Bel-fucking-mar, this place has more popped collars than a Hollister catalog
So the bouncer told me I could leave the easy way or the hard way. I told him I was going to make him earn his 10 bucks that hour.
Apparently you chose the latter.
you scanned your fake to get into the dorm last night and when the lady told you it was the wrong card you looked at her and said this is who i am thursday night
i just rememebered i spent like 5 minutes on the ground warming some chicks toes.
Restaurants Roasting People Who Gave Them Negative Yelp Reviews (25 Pics)
im pretty sure your bra is in my room hanging on my shark pinata
I may have broken a few toes and my face hurts. I do know that I pissed the bed so at least I've got some closure there
As long as he sees me topless I don't care. Redemption. REEEDDDEMMMPPPTTIIIOOONNNNN
We fist bumped behind their backs while drunk hooking up with them... Do other girls do this too? Or is it just us?
There's gotta be a lawn gnome full ecstasy around here somewhere.
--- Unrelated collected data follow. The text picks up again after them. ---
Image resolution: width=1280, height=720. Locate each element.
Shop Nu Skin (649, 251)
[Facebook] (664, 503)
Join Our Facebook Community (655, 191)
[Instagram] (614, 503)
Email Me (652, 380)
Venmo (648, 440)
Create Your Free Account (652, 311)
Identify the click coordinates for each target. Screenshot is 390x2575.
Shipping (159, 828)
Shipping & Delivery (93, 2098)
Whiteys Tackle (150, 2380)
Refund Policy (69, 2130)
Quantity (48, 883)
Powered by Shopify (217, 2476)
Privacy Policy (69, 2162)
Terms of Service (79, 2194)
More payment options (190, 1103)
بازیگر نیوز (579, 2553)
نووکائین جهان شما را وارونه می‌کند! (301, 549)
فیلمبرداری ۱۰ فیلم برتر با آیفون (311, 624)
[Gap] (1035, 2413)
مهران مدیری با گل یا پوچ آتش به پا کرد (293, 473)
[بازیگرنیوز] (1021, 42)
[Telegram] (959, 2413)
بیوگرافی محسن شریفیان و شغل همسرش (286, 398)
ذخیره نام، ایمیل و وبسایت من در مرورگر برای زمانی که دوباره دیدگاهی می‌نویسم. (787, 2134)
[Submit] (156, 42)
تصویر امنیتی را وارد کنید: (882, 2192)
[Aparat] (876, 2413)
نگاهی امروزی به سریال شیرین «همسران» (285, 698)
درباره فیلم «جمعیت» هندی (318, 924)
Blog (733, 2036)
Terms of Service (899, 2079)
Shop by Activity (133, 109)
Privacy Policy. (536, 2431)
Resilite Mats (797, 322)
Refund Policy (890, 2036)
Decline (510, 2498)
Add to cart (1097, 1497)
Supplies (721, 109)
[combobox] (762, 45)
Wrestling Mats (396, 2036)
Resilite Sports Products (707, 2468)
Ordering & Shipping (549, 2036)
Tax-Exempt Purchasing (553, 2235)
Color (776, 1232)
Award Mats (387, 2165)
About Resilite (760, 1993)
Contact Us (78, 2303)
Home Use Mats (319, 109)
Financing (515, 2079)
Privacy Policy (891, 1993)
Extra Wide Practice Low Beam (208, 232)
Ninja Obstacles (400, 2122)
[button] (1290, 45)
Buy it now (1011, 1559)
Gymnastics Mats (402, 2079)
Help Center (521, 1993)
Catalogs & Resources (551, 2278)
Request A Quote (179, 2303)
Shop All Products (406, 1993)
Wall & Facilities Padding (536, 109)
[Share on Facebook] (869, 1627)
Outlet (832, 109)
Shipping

And by golly I will find it
Woman Posts Harassing DMs From Creep Online, Now He’s Upset Because People Told His Mom
you said I shouldn't try to fill the void in my meaningless life with dicks but i am trying and it totally works
It's pretty telling that my resolutions all involve who I will sleep with in 2014.
It's important to play to your strengths.
Sending out old nude selfies with the message "#tbt"
I can't tell if you're talking about my pussy or Cape Cod.
Well I'm over here squandering a fabulous hair day and radiant complexion
Can't really tell your Mom you are moody due to dick deprivation.